>> BEGIN Records supplied

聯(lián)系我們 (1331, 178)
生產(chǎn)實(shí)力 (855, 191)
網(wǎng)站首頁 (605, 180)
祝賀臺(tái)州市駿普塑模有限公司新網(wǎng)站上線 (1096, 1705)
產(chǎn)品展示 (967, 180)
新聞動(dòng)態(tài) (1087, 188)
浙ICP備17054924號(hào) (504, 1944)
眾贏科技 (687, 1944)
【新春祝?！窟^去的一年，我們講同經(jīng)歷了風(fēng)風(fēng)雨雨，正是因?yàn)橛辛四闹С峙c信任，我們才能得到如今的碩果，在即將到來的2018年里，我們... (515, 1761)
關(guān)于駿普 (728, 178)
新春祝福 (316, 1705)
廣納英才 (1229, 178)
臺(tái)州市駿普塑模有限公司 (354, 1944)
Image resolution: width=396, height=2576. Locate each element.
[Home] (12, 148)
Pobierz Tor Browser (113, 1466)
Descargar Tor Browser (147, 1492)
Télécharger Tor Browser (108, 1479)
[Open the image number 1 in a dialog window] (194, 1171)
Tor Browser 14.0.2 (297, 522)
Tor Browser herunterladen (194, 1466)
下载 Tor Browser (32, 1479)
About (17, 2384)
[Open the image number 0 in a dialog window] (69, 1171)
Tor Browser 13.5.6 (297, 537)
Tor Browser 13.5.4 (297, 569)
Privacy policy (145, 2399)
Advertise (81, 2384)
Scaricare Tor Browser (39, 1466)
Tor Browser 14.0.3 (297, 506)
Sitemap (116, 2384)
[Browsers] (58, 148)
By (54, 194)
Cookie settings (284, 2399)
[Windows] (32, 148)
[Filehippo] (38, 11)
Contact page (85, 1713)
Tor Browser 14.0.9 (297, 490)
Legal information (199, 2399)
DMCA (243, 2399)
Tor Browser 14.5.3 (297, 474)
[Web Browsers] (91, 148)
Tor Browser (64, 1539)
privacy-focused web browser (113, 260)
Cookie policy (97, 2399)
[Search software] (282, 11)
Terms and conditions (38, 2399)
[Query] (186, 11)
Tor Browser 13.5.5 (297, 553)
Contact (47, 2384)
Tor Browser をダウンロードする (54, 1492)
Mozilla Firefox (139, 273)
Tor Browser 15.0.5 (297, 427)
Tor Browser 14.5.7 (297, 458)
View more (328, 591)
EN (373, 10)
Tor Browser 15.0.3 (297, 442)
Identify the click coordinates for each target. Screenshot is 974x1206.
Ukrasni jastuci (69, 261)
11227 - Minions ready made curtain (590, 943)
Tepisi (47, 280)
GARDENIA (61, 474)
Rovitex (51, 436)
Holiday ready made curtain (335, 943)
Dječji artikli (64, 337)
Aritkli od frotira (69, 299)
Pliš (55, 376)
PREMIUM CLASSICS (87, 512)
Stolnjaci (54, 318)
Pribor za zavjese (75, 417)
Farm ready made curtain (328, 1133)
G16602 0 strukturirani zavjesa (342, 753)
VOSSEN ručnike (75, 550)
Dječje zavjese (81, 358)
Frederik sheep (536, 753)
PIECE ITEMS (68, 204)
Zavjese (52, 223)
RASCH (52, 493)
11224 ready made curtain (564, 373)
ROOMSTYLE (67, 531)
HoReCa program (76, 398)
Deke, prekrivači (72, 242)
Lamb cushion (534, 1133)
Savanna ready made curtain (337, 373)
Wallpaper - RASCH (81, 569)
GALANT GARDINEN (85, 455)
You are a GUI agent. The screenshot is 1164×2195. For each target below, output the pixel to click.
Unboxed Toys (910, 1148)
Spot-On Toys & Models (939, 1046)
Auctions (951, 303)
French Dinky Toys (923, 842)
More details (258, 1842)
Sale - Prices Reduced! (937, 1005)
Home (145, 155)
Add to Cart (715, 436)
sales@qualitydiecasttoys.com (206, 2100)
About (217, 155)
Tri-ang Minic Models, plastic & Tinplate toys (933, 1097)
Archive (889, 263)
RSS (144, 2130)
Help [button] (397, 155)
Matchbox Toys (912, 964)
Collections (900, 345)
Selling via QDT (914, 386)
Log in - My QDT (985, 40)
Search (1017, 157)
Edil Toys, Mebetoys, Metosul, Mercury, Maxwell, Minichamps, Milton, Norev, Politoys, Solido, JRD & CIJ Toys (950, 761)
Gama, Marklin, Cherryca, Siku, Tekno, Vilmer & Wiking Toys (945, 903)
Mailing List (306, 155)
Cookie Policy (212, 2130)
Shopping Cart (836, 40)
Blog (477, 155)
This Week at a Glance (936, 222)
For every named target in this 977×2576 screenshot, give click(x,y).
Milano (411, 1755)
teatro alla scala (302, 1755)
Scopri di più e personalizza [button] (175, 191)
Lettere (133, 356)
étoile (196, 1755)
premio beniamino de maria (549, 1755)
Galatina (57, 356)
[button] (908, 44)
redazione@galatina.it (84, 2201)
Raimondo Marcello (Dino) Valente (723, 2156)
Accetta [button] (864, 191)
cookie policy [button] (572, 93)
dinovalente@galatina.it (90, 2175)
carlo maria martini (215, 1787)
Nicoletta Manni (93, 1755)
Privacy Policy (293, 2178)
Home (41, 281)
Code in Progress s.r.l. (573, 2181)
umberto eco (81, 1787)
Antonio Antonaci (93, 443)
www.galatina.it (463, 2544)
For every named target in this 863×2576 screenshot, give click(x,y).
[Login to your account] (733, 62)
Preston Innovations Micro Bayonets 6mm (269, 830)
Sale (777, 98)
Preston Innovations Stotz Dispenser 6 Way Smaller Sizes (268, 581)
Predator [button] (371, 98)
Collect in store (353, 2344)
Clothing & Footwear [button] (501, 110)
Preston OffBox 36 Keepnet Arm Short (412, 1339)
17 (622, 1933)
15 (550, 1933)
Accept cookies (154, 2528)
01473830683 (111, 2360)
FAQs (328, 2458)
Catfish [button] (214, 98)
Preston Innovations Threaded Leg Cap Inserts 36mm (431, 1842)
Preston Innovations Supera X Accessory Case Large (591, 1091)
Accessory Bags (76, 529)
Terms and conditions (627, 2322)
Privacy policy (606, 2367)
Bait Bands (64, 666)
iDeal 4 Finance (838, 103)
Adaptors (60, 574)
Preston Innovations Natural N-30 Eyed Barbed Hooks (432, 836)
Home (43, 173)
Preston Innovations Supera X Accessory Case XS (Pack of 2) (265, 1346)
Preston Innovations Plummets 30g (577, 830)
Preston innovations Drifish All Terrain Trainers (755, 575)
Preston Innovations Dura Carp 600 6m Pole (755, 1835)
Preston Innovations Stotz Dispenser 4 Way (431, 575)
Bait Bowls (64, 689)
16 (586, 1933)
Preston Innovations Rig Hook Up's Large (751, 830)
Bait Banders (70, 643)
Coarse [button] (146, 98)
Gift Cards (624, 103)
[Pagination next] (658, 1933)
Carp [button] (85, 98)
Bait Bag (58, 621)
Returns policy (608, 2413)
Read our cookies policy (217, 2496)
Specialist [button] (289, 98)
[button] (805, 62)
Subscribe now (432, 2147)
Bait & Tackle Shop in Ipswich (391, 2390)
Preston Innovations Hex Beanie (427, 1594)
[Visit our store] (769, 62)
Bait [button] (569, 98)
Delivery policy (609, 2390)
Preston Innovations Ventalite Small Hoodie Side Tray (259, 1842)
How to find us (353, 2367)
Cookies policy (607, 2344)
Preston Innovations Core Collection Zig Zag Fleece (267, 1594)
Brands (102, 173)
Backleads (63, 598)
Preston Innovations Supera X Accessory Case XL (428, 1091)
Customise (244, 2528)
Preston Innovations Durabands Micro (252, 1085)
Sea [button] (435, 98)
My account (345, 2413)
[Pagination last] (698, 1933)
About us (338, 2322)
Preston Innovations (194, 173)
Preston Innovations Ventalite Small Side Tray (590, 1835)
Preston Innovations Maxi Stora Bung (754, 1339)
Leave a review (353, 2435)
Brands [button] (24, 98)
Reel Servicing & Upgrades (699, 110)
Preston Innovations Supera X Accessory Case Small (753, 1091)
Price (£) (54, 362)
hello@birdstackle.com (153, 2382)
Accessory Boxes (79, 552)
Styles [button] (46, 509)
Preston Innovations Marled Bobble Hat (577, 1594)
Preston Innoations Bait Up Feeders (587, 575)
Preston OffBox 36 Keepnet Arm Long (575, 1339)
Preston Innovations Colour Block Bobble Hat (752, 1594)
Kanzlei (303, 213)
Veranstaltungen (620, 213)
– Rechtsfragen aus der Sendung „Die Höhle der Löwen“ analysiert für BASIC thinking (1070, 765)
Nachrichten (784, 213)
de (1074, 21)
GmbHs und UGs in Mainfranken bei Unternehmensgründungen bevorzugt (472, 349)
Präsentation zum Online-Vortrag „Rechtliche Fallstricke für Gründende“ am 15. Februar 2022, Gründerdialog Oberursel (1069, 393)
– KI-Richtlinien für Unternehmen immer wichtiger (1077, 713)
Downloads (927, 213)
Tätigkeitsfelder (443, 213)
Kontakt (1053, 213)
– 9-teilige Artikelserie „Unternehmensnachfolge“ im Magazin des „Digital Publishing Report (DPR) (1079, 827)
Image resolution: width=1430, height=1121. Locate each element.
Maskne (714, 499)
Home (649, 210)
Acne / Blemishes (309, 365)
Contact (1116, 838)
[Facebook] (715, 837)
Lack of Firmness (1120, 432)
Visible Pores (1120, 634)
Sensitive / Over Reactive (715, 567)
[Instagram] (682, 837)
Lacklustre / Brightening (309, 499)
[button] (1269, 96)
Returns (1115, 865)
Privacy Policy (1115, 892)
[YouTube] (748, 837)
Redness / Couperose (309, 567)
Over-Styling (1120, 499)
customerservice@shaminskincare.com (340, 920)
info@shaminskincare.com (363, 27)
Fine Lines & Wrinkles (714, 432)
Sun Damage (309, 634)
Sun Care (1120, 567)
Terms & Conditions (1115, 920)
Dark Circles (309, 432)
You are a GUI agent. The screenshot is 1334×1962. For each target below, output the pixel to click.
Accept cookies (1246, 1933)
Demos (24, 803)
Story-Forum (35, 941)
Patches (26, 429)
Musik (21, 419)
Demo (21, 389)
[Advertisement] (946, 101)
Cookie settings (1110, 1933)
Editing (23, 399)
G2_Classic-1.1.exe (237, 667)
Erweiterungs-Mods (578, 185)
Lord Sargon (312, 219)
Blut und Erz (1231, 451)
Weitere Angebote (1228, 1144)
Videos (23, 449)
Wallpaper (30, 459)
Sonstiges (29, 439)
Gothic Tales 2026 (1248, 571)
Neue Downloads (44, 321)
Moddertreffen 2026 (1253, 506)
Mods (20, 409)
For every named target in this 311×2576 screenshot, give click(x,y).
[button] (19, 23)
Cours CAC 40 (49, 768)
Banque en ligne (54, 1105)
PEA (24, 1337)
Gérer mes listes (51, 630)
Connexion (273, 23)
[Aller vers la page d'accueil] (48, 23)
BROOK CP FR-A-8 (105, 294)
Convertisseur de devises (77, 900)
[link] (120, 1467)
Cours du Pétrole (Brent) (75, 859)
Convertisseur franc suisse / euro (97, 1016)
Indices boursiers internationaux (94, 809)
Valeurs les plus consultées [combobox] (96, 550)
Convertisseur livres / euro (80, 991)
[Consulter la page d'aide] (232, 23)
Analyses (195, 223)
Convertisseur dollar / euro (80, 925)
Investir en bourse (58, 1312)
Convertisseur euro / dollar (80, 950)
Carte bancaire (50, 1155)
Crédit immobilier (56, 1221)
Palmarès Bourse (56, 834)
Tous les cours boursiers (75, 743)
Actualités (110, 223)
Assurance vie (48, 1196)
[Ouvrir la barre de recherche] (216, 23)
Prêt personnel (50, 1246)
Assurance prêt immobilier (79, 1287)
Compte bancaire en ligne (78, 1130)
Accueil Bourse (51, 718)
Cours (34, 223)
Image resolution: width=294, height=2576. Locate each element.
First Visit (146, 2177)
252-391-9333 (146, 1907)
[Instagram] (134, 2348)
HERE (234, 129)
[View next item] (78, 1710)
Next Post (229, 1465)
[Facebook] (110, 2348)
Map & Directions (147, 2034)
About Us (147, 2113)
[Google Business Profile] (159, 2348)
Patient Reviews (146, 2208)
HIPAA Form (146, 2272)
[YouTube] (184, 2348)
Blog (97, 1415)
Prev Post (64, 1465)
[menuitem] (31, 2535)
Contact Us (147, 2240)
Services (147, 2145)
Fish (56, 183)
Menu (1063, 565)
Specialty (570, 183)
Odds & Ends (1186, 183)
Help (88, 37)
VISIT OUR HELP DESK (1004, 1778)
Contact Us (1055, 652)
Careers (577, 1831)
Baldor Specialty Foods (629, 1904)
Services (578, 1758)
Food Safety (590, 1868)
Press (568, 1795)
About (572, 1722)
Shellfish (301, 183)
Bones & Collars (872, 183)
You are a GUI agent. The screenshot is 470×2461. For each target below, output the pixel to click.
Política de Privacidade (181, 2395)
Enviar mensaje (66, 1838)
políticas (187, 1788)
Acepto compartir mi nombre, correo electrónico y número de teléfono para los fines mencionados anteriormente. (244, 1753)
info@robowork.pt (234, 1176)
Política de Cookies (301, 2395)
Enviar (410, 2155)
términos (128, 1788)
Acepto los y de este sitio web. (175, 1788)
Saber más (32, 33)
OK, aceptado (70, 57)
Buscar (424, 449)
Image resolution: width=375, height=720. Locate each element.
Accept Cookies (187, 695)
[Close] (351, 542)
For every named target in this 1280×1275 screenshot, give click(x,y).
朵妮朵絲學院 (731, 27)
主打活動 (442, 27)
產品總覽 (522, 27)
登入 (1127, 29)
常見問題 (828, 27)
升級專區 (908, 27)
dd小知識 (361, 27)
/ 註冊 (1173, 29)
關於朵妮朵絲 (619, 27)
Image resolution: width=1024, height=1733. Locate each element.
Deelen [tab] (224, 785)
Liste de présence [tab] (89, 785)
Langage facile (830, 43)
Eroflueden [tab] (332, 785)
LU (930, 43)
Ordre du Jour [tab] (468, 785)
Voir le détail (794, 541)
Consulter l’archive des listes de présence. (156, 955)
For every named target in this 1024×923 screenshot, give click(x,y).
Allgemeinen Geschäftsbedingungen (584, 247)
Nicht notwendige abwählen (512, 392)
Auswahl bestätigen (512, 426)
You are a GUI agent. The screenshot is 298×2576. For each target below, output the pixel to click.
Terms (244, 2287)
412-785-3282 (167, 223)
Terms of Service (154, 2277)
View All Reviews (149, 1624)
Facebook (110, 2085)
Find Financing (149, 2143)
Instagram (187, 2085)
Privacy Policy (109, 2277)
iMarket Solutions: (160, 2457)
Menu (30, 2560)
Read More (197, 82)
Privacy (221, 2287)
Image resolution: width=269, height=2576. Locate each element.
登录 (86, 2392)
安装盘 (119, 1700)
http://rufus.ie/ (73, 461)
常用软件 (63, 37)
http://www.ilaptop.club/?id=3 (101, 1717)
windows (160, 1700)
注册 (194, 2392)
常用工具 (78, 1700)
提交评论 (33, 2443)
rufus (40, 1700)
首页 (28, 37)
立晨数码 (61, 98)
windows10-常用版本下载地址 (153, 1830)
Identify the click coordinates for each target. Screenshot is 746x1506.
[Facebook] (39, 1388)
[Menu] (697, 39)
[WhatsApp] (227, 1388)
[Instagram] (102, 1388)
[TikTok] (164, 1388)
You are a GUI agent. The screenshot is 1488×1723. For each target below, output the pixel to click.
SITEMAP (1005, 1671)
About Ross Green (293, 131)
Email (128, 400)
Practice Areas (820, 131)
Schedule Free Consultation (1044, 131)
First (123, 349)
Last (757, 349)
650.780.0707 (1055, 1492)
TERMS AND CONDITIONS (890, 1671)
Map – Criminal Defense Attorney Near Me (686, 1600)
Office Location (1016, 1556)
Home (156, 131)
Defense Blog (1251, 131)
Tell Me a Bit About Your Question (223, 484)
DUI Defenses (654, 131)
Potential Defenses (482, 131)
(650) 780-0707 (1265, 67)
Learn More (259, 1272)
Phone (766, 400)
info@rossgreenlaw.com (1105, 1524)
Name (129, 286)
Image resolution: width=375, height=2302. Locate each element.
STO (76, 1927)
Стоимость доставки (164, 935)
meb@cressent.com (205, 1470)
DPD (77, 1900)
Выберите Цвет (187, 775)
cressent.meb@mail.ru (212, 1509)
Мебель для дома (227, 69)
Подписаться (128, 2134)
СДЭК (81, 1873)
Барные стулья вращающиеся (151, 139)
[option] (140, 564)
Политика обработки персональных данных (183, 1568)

>> END Records supplied

» Direction: Render the part of the records that opens with the line containing "Visible Pores (1120, 634)" and closes with the line containing "Terms & Conditions (1115, 920)" as a JSON list of strings, one string per line, with blank lines left out and both end lines included.

» Response below:
[
  "Visible Pores (1120, 634)",
  "Sensitive / Over Reactive (715, 567)",
  "[Instagram] (682, 837)",
  "Lacklustre / Brightening (309, 499)",
  "[button] (1269, 96)",
  "Returns (1115, 865)",
  "Privacy Policy (1115, 892)",
  "[YouTube] (748, 837)",
  "Redness / Couperose (309, 567)",
  "Over-Styling (1120, 499)",
  "customerservice@shaminskincare.com (340, 920)",
  "info@shaminskincare.com (363, 27)",
  "Fine Lines & Wrinkles (714, 432)",
  "Sun Damage (309, 634)",
  "Sun Care (1120, 567)",
  "Terms & Conditions (1115, 920)"
]